Si à 9 mois des JO, les installations sportives sont construites depuis un moment, l’Arcelor Mittal Orbit, ainsi nommée en raison de sa forme évoquant une orbite vient d’être inaugurée.
Les JO vont se déroulés dans l’East End de Londres, un quartier où à la fin du 19e Jack London, écrivain et journaliste s’était immergé, à dessein de dépeindre la condition misérable de ses résidants. Au sein « Du peuple de l’abyme », il en dressera un tableau apocalyptique.
Si plus d’un siècle plus tard, la situation a évolué en ce lieu, afin de le réhabiliter définitivement, les autorités londoniennes ont décidé d’installer là la plupart des infrastructures olympiques.

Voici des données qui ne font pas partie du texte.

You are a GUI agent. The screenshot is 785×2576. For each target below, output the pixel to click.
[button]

Notamment le stade.
Néanmoins, pour que l’attrait en direction de cet endroit ne s’estompe pas une fois la fête terminée, il importait d’apporter à cet environnement un supplément d’âme destiné à attirer des visiteurs dans le futur, via une œuvre d’art.
Le projet du designer Anish Kapoor, associé à l’architecte Cecil Balmond a été retenu.

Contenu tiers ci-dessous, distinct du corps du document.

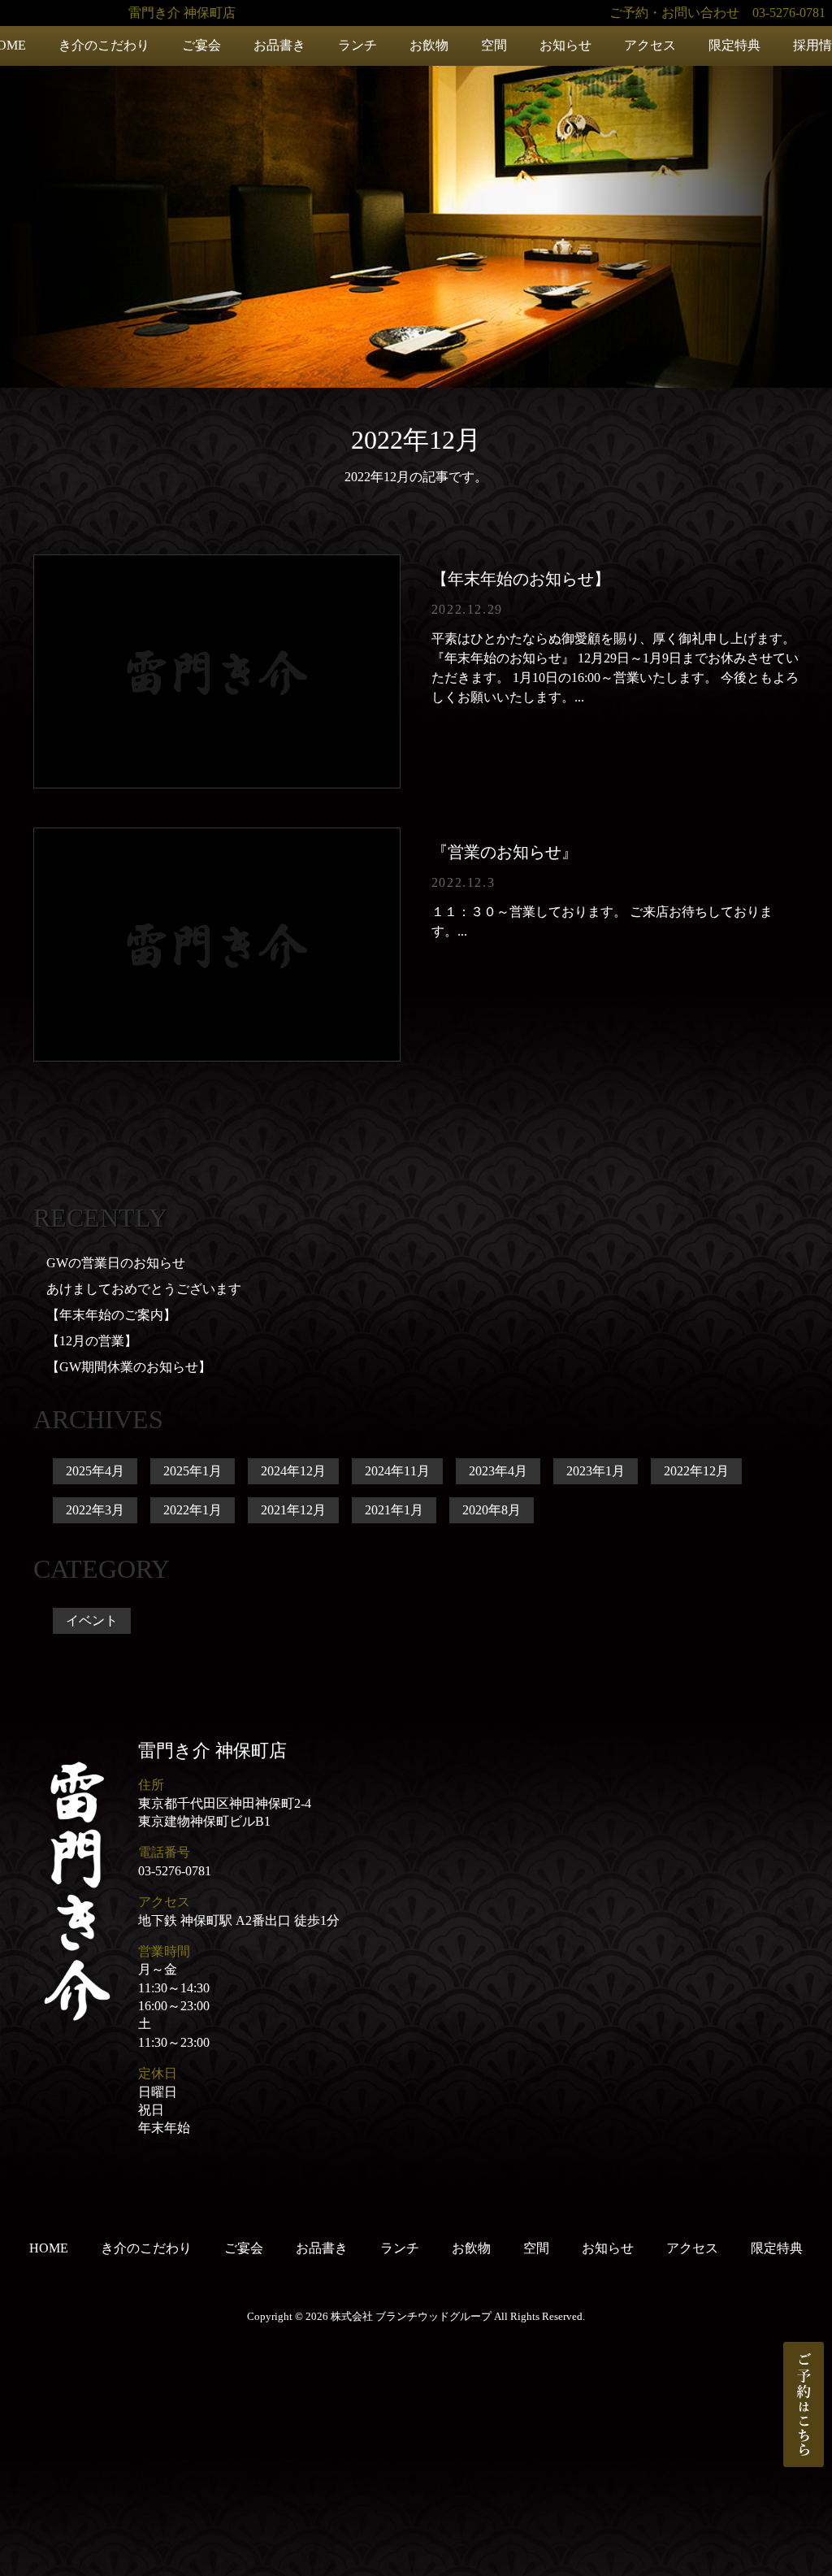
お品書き (280, 45)
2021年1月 (394, 1510)
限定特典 (734, 45)
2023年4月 (498, 1471)
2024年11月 (397, 1471)
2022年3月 (95, 1510)
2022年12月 (696, 1471)
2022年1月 (192, 1510)
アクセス (650, 45)
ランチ (357, 45)
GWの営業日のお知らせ (115, 1263)
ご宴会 (201, 45)
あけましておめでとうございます (143, 1289)
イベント (92, 1620)
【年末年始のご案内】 (111, 1315)
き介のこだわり (104, 45)
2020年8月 (491, 1510)
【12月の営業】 (91, 1341)
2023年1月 (595, 1471)
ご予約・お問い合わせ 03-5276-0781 (717, 13)
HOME (48, 2248)
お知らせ (566, 45)
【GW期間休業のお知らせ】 (128, 1367)
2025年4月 (95, 1471)
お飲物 (429, 45)
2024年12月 (293, 1471)
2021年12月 (293, 1510)
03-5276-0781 (174, 1871)
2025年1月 (192, 1471)
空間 (494, 45)
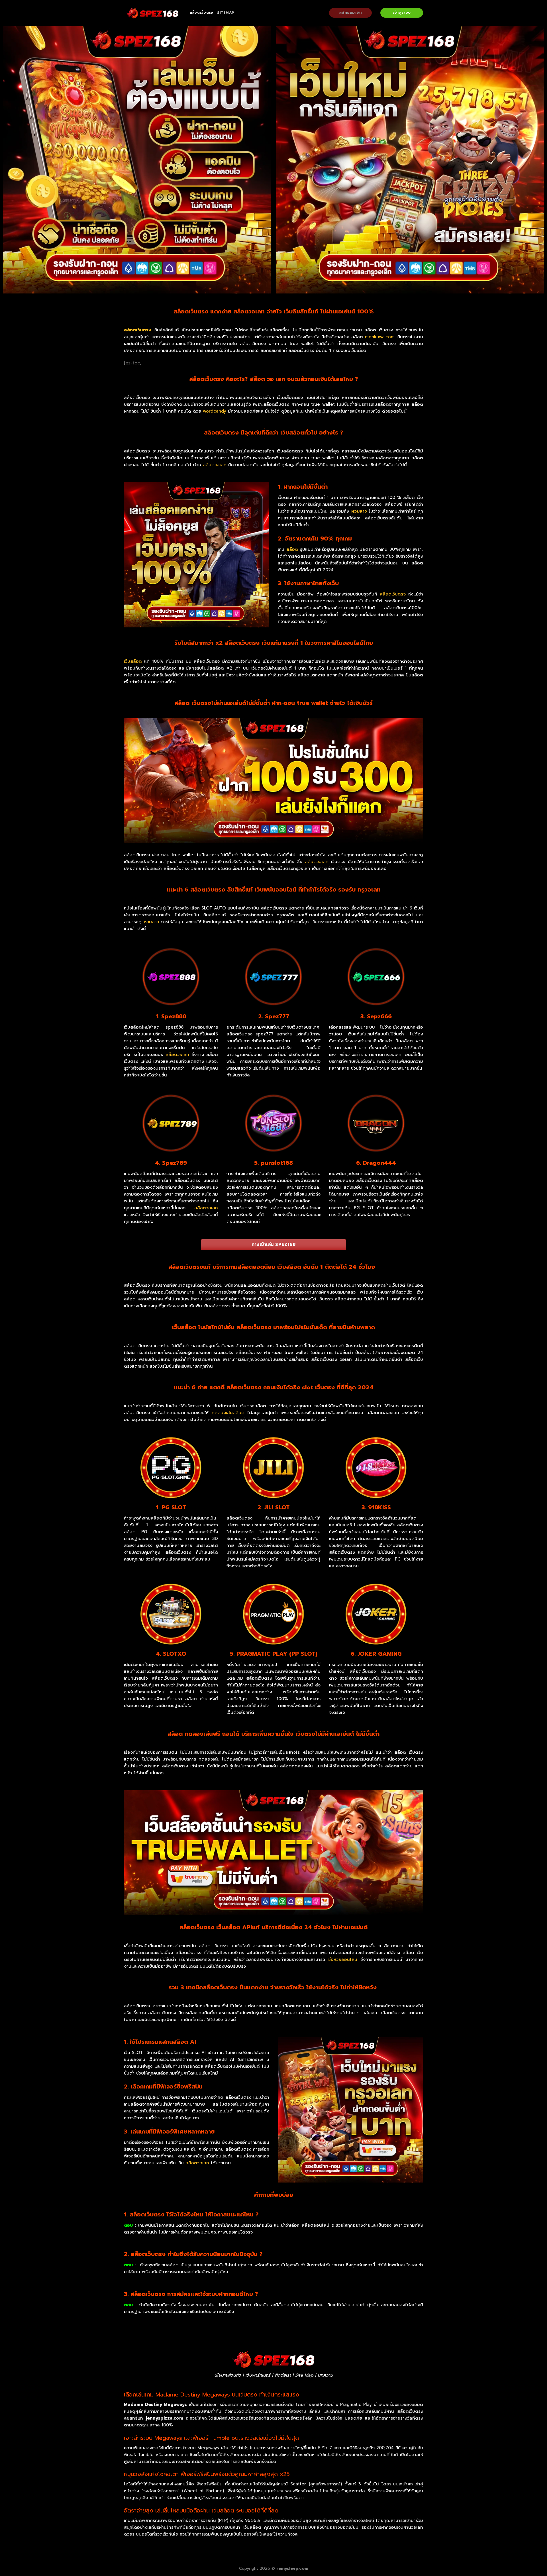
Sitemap (225, 12)
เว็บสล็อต (133, 661)
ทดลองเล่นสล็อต (228, 1413)
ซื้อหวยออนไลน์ (342, 1959)
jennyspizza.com (166, 2418)
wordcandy (214, 411)
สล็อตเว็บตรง (201, 12)
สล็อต (292, 549)
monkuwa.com (380, 337)
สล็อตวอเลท (214, 465)
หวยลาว (359, 511)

Le résultat apparaît à la hauteur des espérances et marquera tant les esprits d’aujourd’hui que les générations futures.
Concrètement cette sculpture monumentale en acier, haute de 114 mètres, considérée comme la tour la plus haute du Royaume-Uni s’intitule, en raison de sa forme évoquant une boucle sinusoïdale : Arcelor Mittal Orbit.
Elle comporte deux points d’observation, auxquels on accède par un ascenseur. Par contre, pour bien admirer les détails ce cette construction originale, il est recommandé de redescendre en empruntant les 455 marches de l’escalier en colimaçon enserré au sein de la structure.

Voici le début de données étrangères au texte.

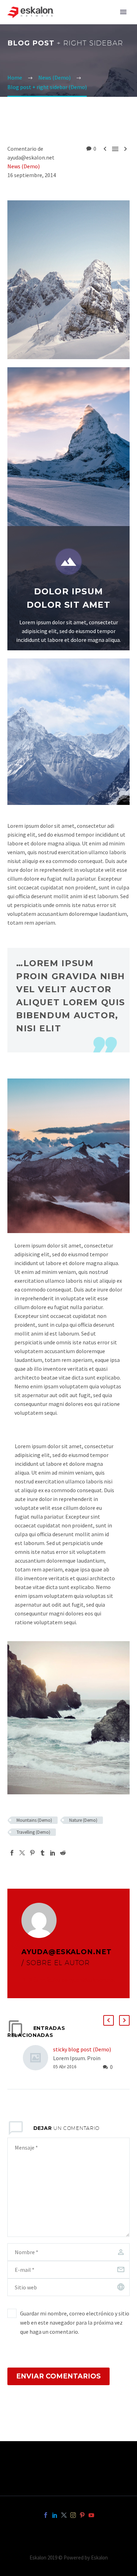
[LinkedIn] (53, 1853)
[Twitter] (22, 1853)
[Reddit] (63, 1853)
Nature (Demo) (83, 1820)
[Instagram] (73, 2515)
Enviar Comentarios (58, 2376)
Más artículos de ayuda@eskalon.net (72, 1979)
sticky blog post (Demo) (82, 2049)
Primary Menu (123, 12)
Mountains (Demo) (34, 1820)
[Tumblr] (42, 1853)
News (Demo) (23, 166)
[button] (108, 2020)
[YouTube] (91, 2515)
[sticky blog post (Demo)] (38, 2058)
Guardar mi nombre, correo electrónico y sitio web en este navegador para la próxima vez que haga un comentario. (74, 2322)
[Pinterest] (32, 1853)
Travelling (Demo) (33, 1832)
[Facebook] (12, 1853)
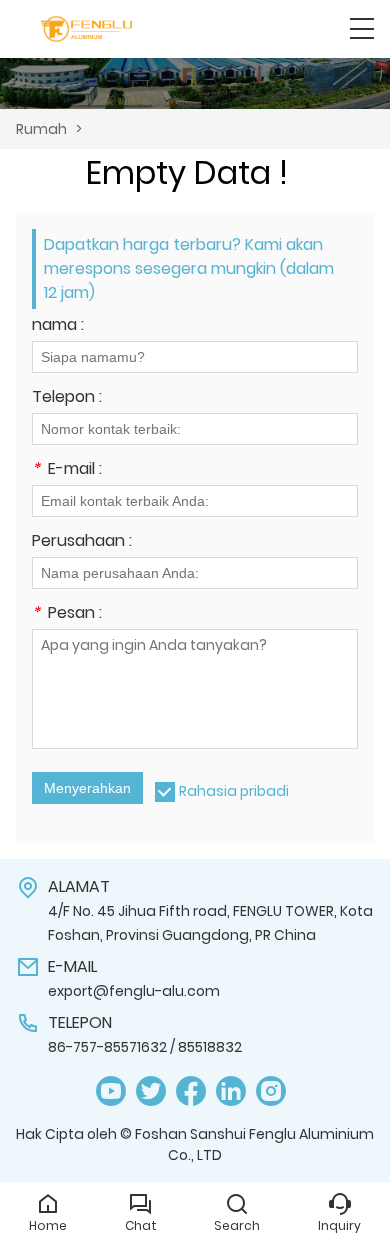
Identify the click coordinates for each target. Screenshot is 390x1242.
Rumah (41, 129)
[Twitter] (151, 1091)
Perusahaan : (82, 542)
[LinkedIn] (231, 1091)
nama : (58, 326)
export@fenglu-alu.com (134, 991)
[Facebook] (191, 1091)
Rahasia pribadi (234, 791)
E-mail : (67, 470)
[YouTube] (111, 1091)
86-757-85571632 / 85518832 (145, 1047)
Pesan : (67, 614)
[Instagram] (271, 1091)
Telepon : (67, 398)
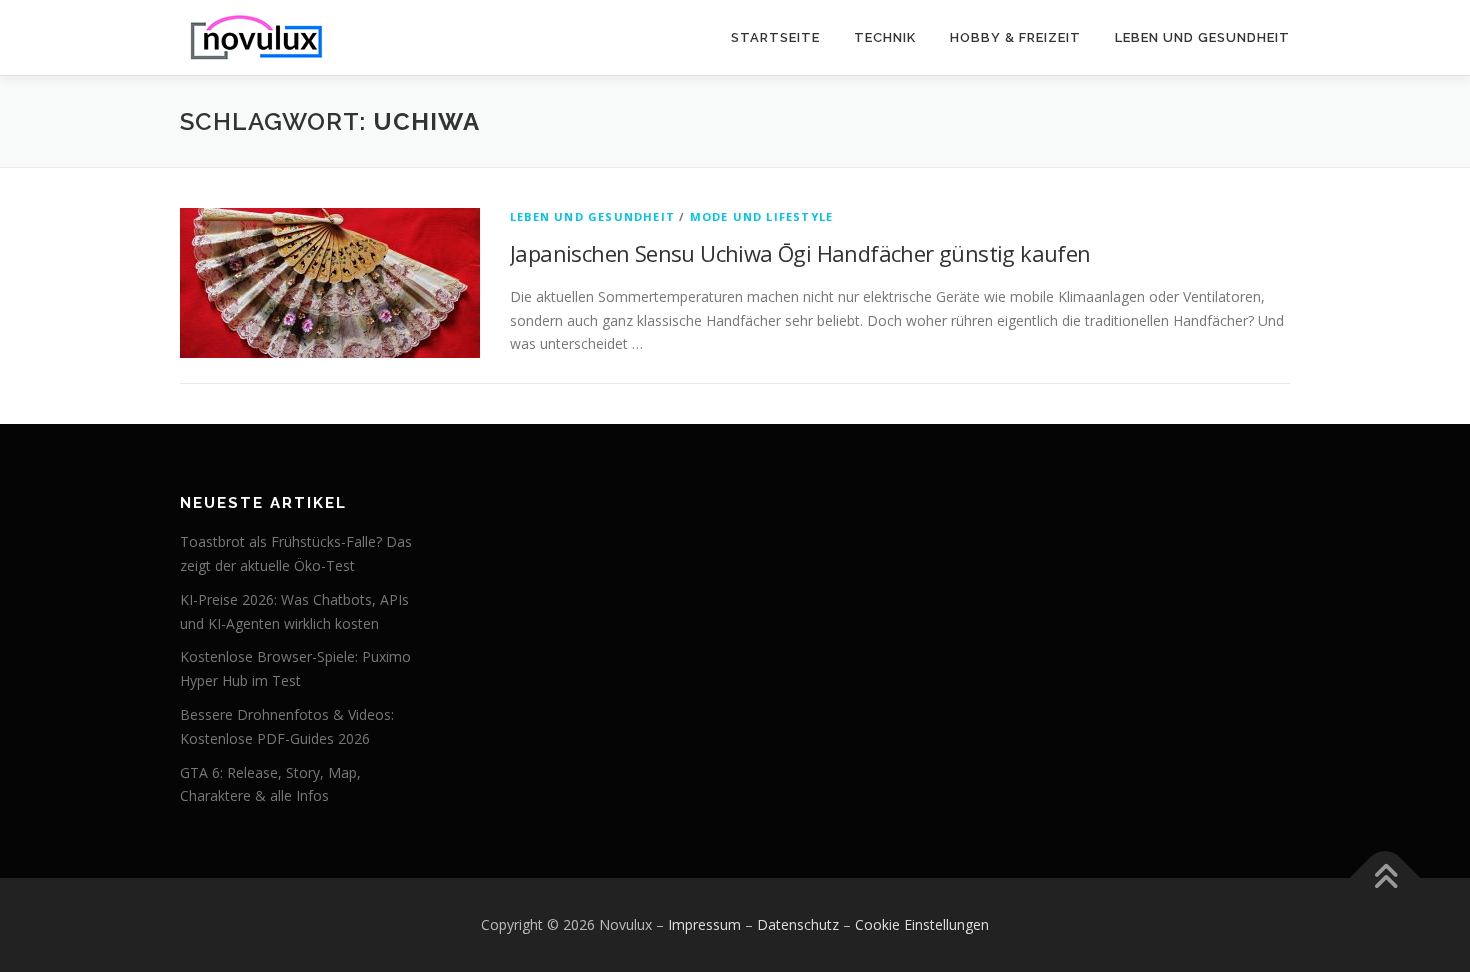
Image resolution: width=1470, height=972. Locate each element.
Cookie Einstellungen (922, 924)
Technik (885, 37)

D’un coût de 22,7 millions de livres, Lakshmi Mittal, président d’Arcelor Mittal a contribué à son financement en investissant 19,6 millions de livres. Le complément provenant d’une subvention du Grand Londres.
Prompt au lyrisme et à l’exagération, Boris Johnson, maire de Londres a qualifié l’ouvrage : « D’icône londonienne qui illuminera l’horizon de la cité durant des décennies. Face à ce chef-d’œuvre, les Romains n’auraient pu que s’incliner et Gustave Eiffel aurait compris qu’il manquait d’originalité »
Enfin, selon des estimations d’économistes, « L’Orbit » devrait générer un revenu de l’ordre de 10 millions de livres et impliquer la création de 50 emplois.